WHILE it took more than 100 hours of debate across both houses of Parliament, including two all-nighters, Member for Northern Victoria Jaclyn Symes said the voluntary assisted dying legislation was the best outcome she has ever been involved with as a politician.
After the legislation was passed with changes through the Upper House on November 22, the bill had to be re-approved by the Lower House — and now patients will have the right to request lethal drugs to end their lives from mid-2019.
When the legislation passed the Upper House by just four votes in November, Ms Symes said she was one of many who cried at the result.
‘‘One of the reasons I’m in Parliament is to get good outcomes for people and this is the best outcome I have been part of,’’ she said.

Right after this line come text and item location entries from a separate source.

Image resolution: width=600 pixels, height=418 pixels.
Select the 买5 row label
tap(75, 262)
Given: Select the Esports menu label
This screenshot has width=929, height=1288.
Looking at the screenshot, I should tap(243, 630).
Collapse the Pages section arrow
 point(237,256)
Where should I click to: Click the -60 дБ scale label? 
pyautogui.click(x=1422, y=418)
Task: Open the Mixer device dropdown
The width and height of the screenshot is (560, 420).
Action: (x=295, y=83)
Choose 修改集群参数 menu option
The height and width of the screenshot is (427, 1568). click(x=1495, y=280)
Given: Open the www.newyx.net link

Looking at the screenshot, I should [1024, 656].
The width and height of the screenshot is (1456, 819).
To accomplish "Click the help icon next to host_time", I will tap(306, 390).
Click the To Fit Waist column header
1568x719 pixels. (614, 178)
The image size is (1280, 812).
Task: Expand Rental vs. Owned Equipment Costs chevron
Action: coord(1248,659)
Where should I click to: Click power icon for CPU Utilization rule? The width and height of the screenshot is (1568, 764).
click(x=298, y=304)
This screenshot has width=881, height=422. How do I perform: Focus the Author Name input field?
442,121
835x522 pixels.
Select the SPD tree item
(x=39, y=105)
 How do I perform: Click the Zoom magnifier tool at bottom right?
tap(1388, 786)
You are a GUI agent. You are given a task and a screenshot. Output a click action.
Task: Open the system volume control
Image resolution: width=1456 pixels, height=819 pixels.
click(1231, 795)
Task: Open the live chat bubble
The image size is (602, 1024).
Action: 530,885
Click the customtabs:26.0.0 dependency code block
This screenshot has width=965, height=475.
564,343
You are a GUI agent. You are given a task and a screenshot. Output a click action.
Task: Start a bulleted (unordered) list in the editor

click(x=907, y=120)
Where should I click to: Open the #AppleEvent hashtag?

‘‘I’ve never cried when a bill has been passed before. I knew that I was part of something that is not about me sitting up for 30 hours, but about delivering for those that have a terminal illness and their families.’’
Ms Symes, who described the legislation as historic, said it had been a long process and she was pleased it had become law.
‘‘It was long and arduous, but ultimately respectful and we implemented the will of the public,’’ she said.
‘‘The process that was adopted in the development of this legislation — which was a private members’ bill to a parliamentary committee with lots of input from experts and the public — was very well placed to have the best chance of passing through Parliament. And once it went to Parliament it gave MPs the chance to look into it and ask their own questions.’’
MPs took that opportunity and put forward amendments, which were debated and voted on.
Those amendments included halving the time frame for patients to access the scheme from 12 months to live to six months and provisions for people living with a neurological condition to be able to access the scheme earlier.
Under the terms of the amended bill there will be a 10-day ‘‘cooling-off’’ period between a patient requesting a lethal drug and it being prescribed. There will be a three-step process involving at least two medical professionals before a lethal drug can be requested.
The patient must be above 18 and have been a Victorian citizen for more than 12 months, and they must administer the drug themselves, if they can. If they are not in a position to administer the drug themselves a doctor can be authorised to do so.
All cases will be reviewed by a board that will protect the vulnerable and the bill includes 68 safeguards to protect people from abuse or coercion.